What is novel is the ability to perform unrelated donor transplants using donors who were not good HLA matches (the matching system that is used for HSCT) and not have the recipients develop GVHD. This was accomplished by manipulating the stem cell product after it had been collected from the donor, but before it was infused into the recipient. The majority of HSCT done today are done with unmanipulated stem cell products (I'm not counting processing that often needs to be done when the donor and recipient don't have the same red cell type - which is controlled by a different genetic system than HLA). However, some forms of stem cell product manipulation (T-cell negative selection and CD34+ cell positive selection) have been around for a few decades. They can be successfully used to decrease the risk of GVHD, but at the price of increasing the risk of graft rejection, relapse (for leukemias) and infection. In the end, almost all studies of those methods show that the overall survival or disease-free survival is unchanged.
This article describes a more sophisticated form of stem cell manipulation, in which the graft is enriched in hematopoietic stem cells and tolerogenic graft facilitating cells. There have been past reports of other sophisticated stem cell manipulations giving good results in a study, but these techniques require elaborate facilities to perform, and often when they have been replicated by groups other than the original group, the patient outcomes have not been as good as those in the original report.

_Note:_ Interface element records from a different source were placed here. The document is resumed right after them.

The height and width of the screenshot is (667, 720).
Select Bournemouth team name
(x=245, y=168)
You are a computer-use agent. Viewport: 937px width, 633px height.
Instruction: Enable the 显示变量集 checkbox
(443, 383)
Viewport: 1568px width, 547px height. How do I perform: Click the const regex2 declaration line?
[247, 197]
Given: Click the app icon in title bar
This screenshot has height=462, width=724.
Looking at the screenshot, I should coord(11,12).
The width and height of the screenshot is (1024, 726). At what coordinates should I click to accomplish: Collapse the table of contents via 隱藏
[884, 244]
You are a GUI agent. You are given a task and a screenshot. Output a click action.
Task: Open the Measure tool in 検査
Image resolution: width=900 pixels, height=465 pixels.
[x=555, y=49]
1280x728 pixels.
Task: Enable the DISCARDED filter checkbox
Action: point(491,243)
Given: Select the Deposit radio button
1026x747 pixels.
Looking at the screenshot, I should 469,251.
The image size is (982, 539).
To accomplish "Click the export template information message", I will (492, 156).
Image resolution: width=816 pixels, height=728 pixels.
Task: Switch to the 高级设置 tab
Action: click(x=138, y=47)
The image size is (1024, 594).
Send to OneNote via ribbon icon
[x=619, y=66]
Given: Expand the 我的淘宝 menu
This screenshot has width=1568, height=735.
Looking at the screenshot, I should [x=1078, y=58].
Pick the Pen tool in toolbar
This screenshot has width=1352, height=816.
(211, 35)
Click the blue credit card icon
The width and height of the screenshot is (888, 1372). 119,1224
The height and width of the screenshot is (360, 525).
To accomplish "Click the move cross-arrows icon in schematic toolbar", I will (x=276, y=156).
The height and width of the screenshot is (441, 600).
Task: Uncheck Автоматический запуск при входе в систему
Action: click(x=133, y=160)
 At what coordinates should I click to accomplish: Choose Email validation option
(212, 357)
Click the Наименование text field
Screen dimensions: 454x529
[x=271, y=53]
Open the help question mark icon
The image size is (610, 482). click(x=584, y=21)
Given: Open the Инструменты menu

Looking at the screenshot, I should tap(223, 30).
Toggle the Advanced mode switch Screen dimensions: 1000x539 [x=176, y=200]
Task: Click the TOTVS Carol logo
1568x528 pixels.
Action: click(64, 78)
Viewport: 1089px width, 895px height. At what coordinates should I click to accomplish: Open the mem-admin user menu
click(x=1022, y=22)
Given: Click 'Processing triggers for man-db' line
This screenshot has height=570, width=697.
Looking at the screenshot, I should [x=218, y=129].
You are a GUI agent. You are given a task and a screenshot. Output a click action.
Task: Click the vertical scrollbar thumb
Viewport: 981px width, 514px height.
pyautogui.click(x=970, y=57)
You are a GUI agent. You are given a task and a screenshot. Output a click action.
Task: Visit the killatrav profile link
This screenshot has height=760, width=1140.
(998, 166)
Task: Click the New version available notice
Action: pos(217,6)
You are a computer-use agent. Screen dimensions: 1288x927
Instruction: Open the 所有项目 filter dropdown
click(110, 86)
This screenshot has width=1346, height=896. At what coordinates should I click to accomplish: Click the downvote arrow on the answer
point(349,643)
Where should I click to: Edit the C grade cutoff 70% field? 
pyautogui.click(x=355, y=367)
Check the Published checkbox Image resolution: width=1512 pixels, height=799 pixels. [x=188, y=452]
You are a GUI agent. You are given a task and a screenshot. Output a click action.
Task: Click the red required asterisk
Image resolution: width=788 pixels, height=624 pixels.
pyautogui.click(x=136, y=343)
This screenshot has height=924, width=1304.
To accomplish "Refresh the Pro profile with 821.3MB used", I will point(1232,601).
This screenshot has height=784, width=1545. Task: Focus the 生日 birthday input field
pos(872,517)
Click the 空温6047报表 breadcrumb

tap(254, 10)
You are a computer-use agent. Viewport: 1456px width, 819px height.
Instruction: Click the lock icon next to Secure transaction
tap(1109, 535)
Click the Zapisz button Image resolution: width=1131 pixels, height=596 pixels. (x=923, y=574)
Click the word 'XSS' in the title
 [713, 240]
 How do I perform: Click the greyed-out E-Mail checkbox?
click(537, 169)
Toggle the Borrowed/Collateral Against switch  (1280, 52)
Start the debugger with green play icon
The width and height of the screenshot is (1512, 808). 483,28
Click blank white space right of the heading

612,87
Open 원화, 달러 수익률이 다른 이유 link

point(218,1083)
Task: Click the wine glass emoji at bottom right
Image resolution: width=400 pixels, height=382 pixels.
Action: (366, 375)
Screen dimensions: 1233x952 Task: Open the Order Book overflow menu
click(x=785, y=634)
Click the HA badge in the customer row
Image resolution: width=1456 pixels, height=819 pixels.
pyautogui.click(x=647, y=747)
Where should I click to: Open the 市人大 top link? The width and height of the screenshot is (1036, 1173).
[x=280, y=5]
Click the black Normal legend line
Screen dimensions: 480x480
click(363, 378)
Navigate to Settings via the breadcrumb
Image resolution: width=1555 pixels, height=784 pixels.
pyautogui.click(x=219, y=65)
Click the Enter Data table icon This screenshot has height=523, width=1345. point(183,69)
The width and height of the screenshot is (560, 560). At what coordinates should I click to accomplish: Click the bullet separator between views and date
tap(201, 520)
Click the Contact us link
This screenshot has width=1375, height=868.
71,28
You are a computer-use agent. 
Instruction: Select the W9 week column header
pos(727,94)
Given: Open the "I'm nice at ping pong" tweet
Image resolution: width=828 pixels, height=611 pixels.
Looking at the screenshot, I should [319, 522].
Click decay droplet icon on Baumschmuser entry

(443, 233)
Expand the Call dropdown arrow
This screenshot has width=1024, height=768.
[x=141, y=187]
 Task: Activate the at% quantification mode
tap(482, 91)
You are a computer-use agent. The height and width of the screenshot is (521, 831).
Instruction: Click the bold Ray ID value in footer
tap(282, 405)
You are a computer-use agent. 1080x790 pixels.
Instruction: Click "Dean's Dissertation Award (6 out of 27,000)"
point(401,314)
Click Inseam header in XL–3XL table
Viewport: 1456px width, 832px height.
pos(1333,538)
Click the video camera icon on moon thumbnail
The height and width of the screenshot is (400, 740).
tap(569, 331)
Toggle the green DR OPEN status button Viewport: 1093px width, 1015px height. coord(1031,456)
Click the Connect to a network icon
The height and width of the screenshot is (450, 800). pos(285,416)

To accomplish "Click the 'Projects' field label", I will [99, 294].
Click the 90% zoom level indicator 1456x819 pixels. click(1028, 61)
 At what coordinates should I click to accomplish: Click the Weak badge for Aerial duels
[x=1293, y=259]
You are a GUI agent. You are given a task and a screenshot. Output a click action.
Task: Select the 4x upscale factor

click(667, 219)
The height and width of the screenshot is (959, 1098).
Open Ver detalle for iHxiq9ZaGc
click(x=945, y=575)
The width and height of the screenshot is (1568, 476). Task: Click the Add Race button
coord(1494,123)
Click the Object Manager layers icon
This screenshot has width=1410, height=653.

So my bottom line is that this result is exciting, but needs at minimum validation in a multicenter study before it starts to look like a game changer.
To address some of the other comments:
1) The concern about graft-versus-leukemia effects is a valid one and it will need to be studied. However, that is not an issue when doing a transplant for a non-malignant disease, so it would be a definite win for those patients. For leukemias, the GVL effect is strongest in CML, then AML, and weakest in ALL (kids don't get CLL, so I don't know much about that disease). Ultimately it would take clinical trials to determine if the benefit from less GVHD outweighs increased relapse risk (if any) from decreased GVL.
2) The article uses reduced-intensity radiation / chemotherapy, which isn't exactly a picnic, but it is less toxic than standard-dose (10-14 Gy) total body irradiation and 120 mg/kg cyclophosphamide (or 4 day busulfan and 120-200 mg/kg cyclophosphamide).